If you are shopping for a new or used car and see that a car has a continuously variable transmission (CVT), is that a plus or a minus in your mind?
A CVT is an automatic transmission that instead of using fixed gears uses two pulleys connected by a steel band, with the diameter of one of the pulleys continually adjusting as needed to provide an optimal gear “ratio” to transfer power to the car’s tires.
Many cars on the market now employ a CVT and with automakers like Nissan, Subaru, and Toyota embracing it across their model lineups. Others are likely to follow as fuel efficiency gains and manufacturing costs for multi-gear transmissions begin to weigh in.
Advantages of CVTs
Because continuously variable transmissions are built with fewer parts compared to conventional transmissions, they are less expensive to manufacture. This savings is passed along to consumers in a car’s selling price. Acceleration stays in a “sweet spot” to minimize wasted power, thus improving a vehicle’s fuel efficiency. Continuously Variable Transmissions have one key advantage over their automatic and manual counterparts. When driving up hills, where traditional automatics can struggle, a CVT can seamlessly provide power without shifting.
Disadvantages of CVTs
Some of the criticism of CVTs can be attributed to earlier generations of the technology. As reviewers point out, the newer CVTs are more reliable. Some people find the steady acceleration, and lack of revv or gear changes to be “boring.” There are also questions about reliability as a vehicle’s adds a lot of miles to the odometer, since it’s costly to have to replace a transmission. Plus, some of the initial savings of buying a car with CVTs is lost with the requirements of transmission fluid changes at regular intervals.

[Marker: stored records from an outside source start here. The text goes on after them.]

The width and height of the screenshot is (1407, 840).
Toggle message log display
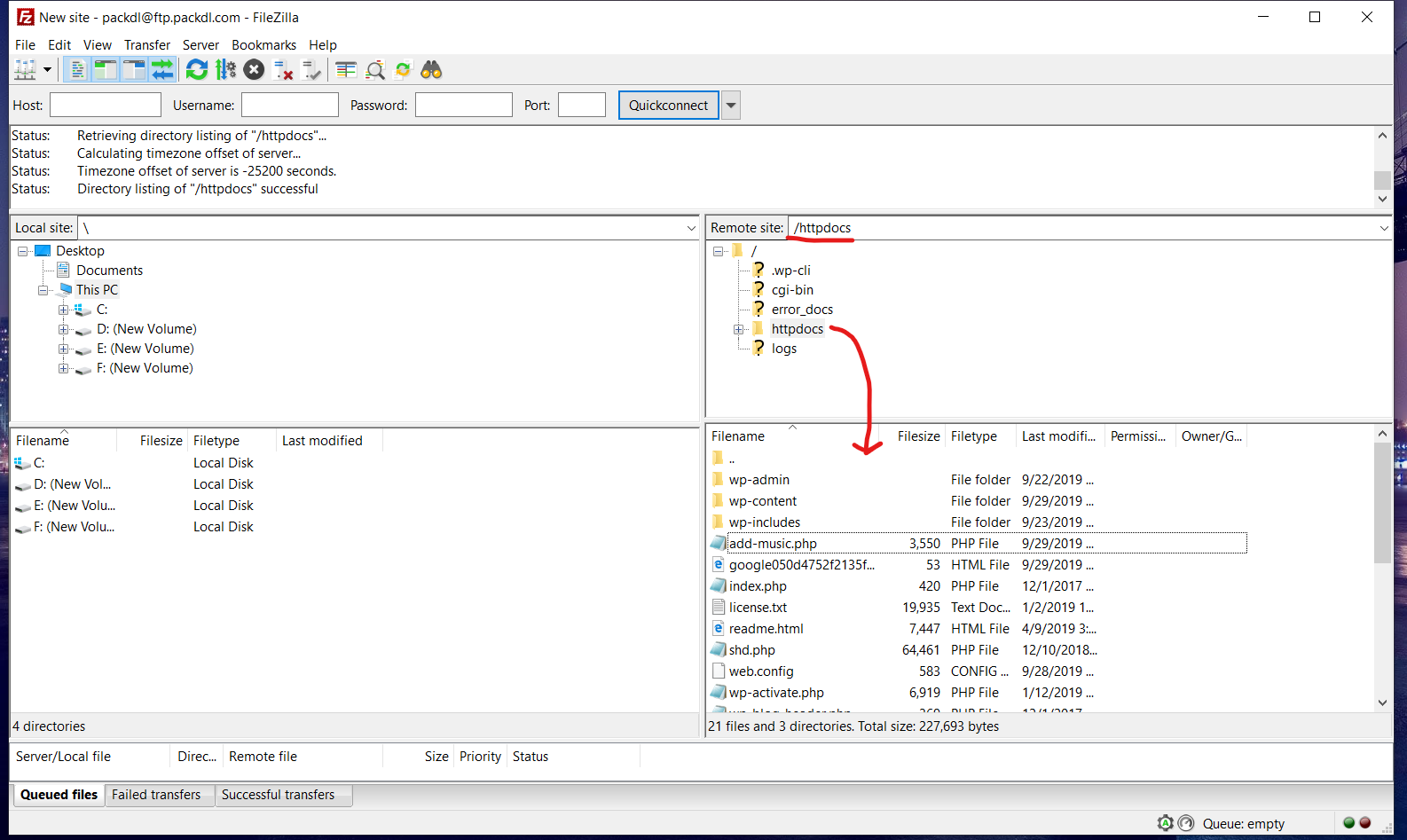(x=77, y=70)
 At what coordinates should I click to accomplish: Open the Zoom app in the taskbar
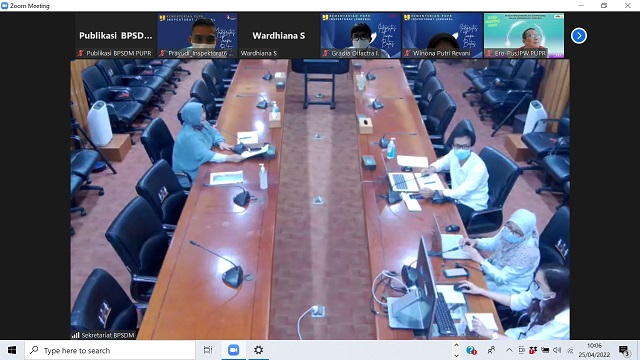click(233, 350)
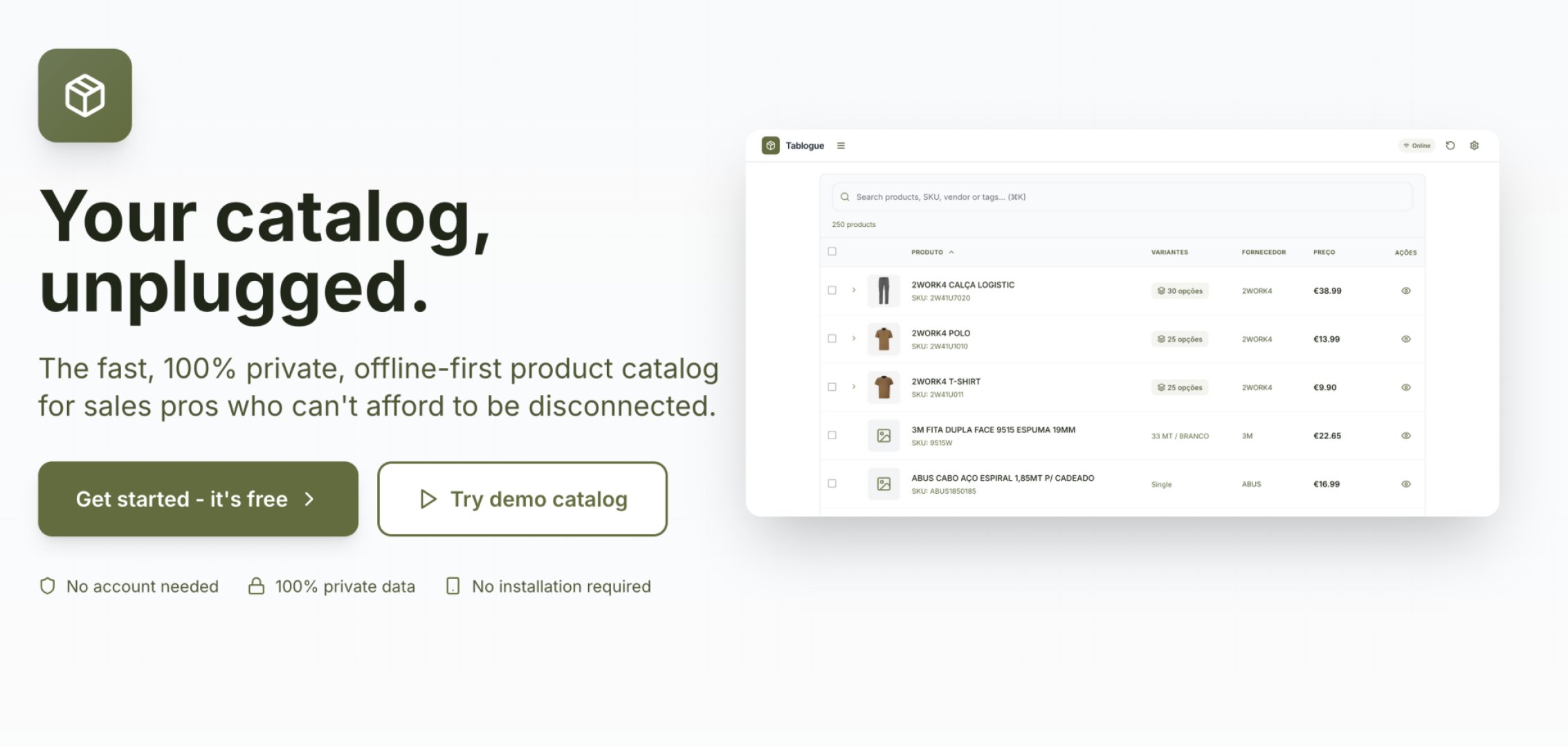Click the 30 opções variants badge
The image size is (1568, 747).
tap(1180, 291)
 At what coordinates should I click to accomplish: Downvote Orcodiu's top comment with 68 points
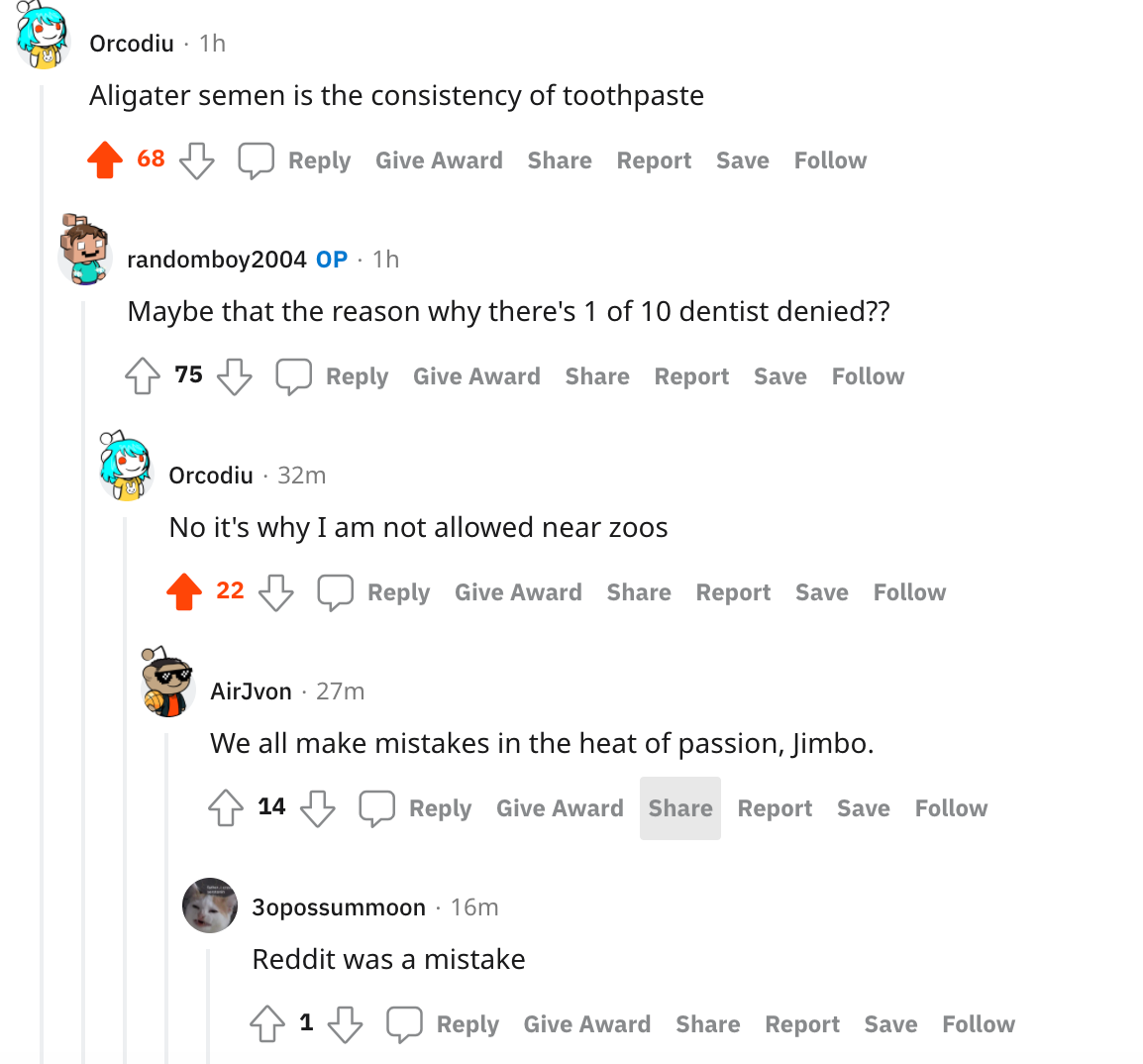coord(197,160)
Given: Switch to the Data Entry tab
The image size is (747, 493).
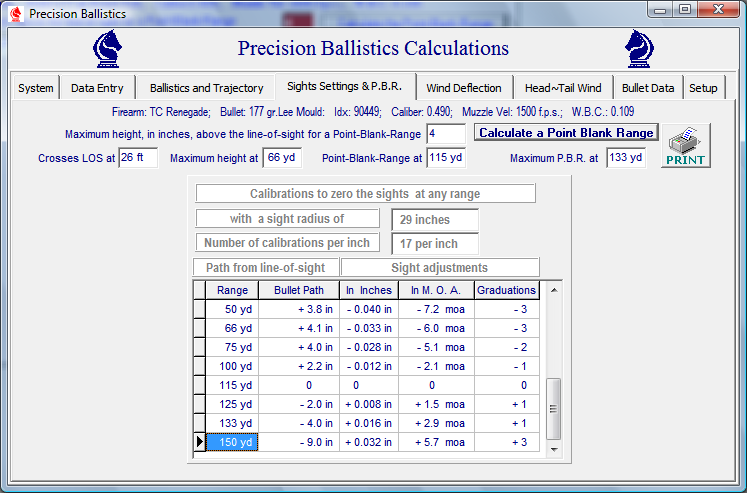Looking at the screenshot, I should point(97,88).
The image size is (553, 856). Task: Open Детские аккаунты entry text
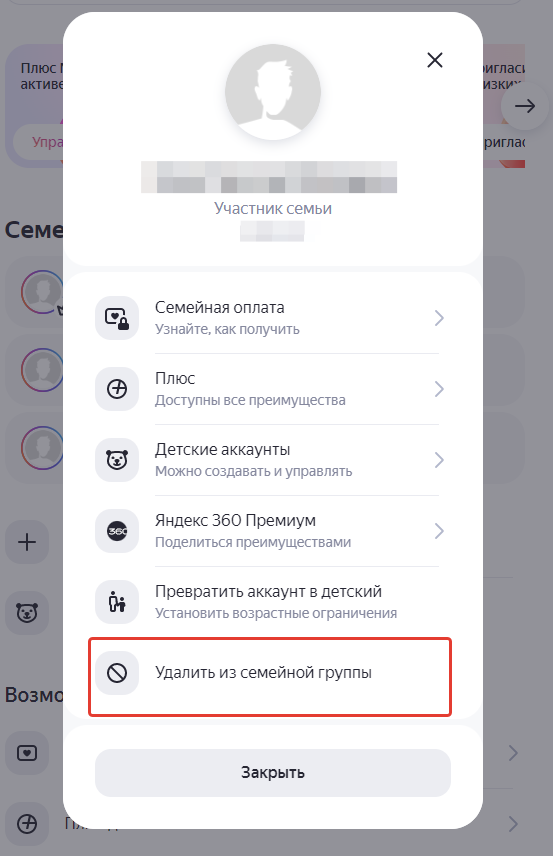(x=222, y=450)
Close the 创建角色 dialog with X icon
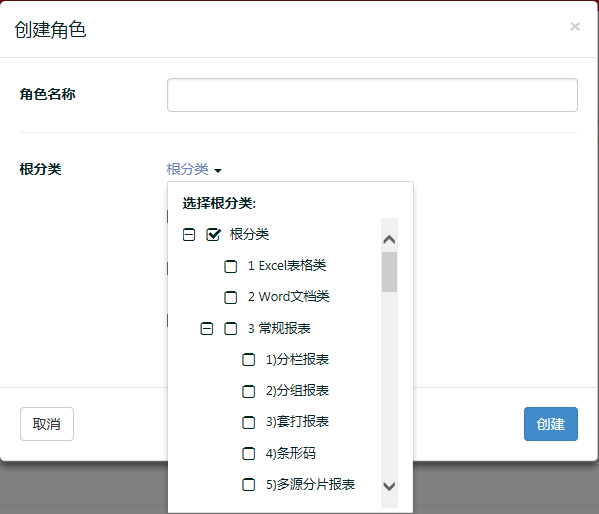 coord(575,27)
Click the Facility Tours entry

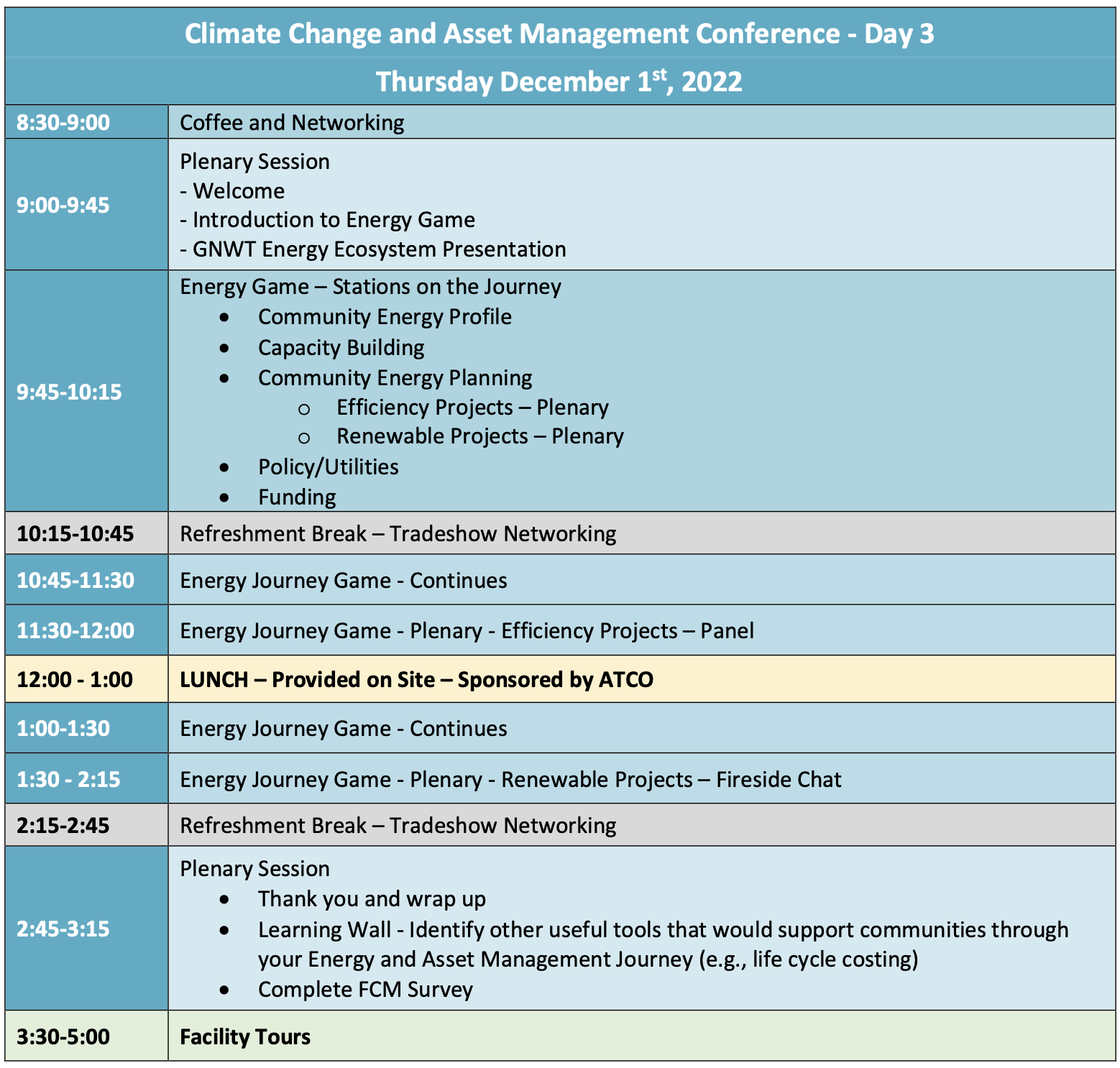[245, 1037]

Still, CVTs are having a tough time breaking into the market. It turns out that many drivers don’t like the loud and strange noise of their car’s engine revving wildly. Many drivers liken the sound, and the feeling, to that of a slipping clutch. Additionally, CVTs are usually less likely to be paired with higher horsepower, or higher torque engines.
Lastly, not all CVTs are well equipped to deal with towing. Additionally, the reliability of the modern CVT has yet to be tested. The Nissan Murano was the first car Nissan offered with only a CVT, and it had some pretty serious problems. Some were so bad that the whole transmission had to be replaced.
There are a few advantages to getting a vehicle with a CVT: It’s good on gas, gives a relatively smooth ride, and is versatile enough for daily driving. It also has a few drawbacks. It’s nowhere near as fun or engaging as a dual clutch automatic or manual transmission. It can also make quite a racket when accelerating hard.